We have further assumed for the purposes of this opinion, without investigation, that (i) all documents contemplated by the Prospectus to be executed in connection with the Offering have been duly authorized, executed and delivered by each of the parties thereto other than the Company, and (ii) the terms of the Offering comply in all respects with the terms, conditions and restrictions set forth in the Prospectus and all of the instruments, agreements and other documents relating thereto or executed in connection therewith.
Based upon and subject to the foregoing, and having regard to such other legal considerations which we deem relevant, we are of the opinion that:
1.            Under the laws of the Republic of the Marshall Islands, the Primary Securities have been duly authorized, and when the Primary Securities, other than Debt Securities, Preferred Stock Rights and the Warrants, are issued, sold and paid for as contemplated in the Prospectus or any supplement thereto, will be validly issued, fully paid and non-assessable.
2.            Under the laws of the Republic of the Marshall Islands, the Primary Securities consisting of Common Shares and Preferred Shares issuable under the terms of an indenture, Preferred Stock Rights, Warrants and as part of Units, when issued, sold and paid for as contemplated in the Prospectus or any supplement thereto, will be validly issued, fully paid and non-assessable.
3.            The Debt Securities, when the applicable indenture relating to such debt securities (the “Indenture”) has been duly qualified and the Company has taken all necessary action to approve the issuance and terms of the Debt Securities and the terms of the offerings thereof and related matters and the Debt Securities have been duly executed, authenticated, issued and delivered in accordance with the provisions of the Indenture, as applicable, and the other applicable agreements approved by the Company and upon payment of the consideration thereof or provided for therein, the Debt Securities will be legally issued.
4.            The Warrants, Preferred Stock Rights and Units (together, the “Subscription Securities”), when the Company has taken all necessary action to approve the issuance and terms of such Subscription Securities, the terms of the offerings and related matters and the Subscription Securities have been issued and delivered in accordance with the terms of the applicable warrant agreement, rights agreement or similar agreement approved by the Company and upon payment of the consideration therefor, if any, provided for therein and in any applicable definitive purchase, underwriting or similar agreement approved by the Company, then the Subscription Securities will be legally issued.

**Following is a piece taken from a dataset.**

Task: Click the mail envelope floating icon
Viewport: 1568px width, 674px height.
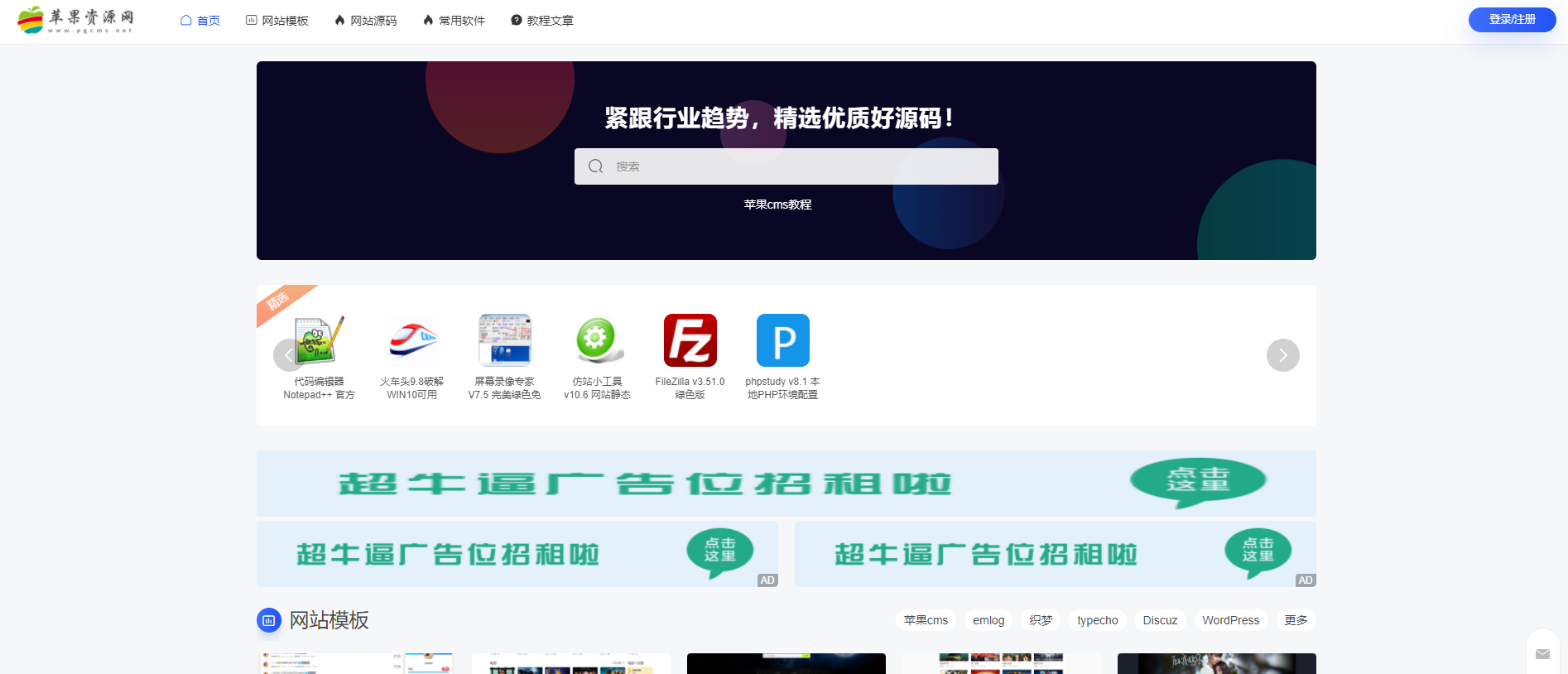Action: [x=1542, y=654]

Furthermore, based upon and subject to the foregoing, and having regard to such other legal considerations which we deem relevant, we are of the opinion that under the laws of the State of New York, the Debt Securities issued pursuant to an indenture substantially in the form examined by us, the Warrants, the Preferred Stock Rights and the Units, upon due execution and delivery as contemplated in the Prospectus or any supplement thereto, will be valid and legally binding obligations of the Company. The foregoing opinions are subject, in each case, to applicable insolvency, bankruptcy, reorganization, moratorium, fraudulent transfer, fraudulent conveyance or other similar laws affecting generally the enforceability of creditors' rights from time to time in effect and subject to general principles of equity, regardless of whether considered in a proceeding in equity or at law, including application of principles of good faith, fair dealing, commercial reasonableness, materiality, unconscionability and conflict with public policy and other similar principles.

This opinion is limited to the law of the State of New York and the Federal laws of the United States of America and the laws of the Republic of the Marshall Islands as in effect on the date hereof.

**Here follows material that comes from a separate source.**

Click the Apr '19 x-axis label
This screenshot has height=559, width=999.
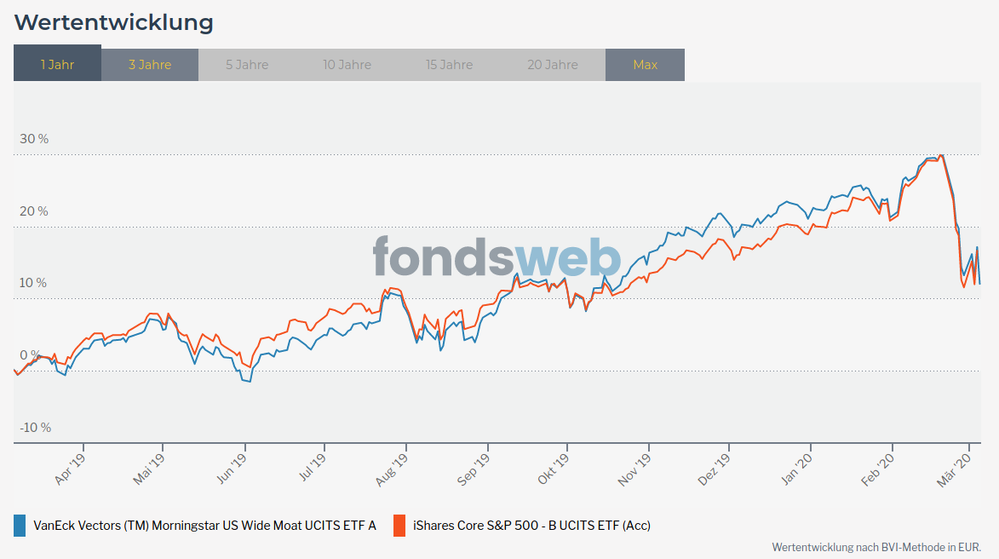pos(73,466)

We hereby consent to the filing of this opinion as an exhibit to the Registration Statement, and to each reference to us and the discussions of advice provided by us under the heading "Legal Matters" in the Prospectus, without admitting we are "experts" within the meaning of the Securities Act of 1933, as amended, or the rules and regulations of the Commission thereunder with respect to any part of the Registration Statement.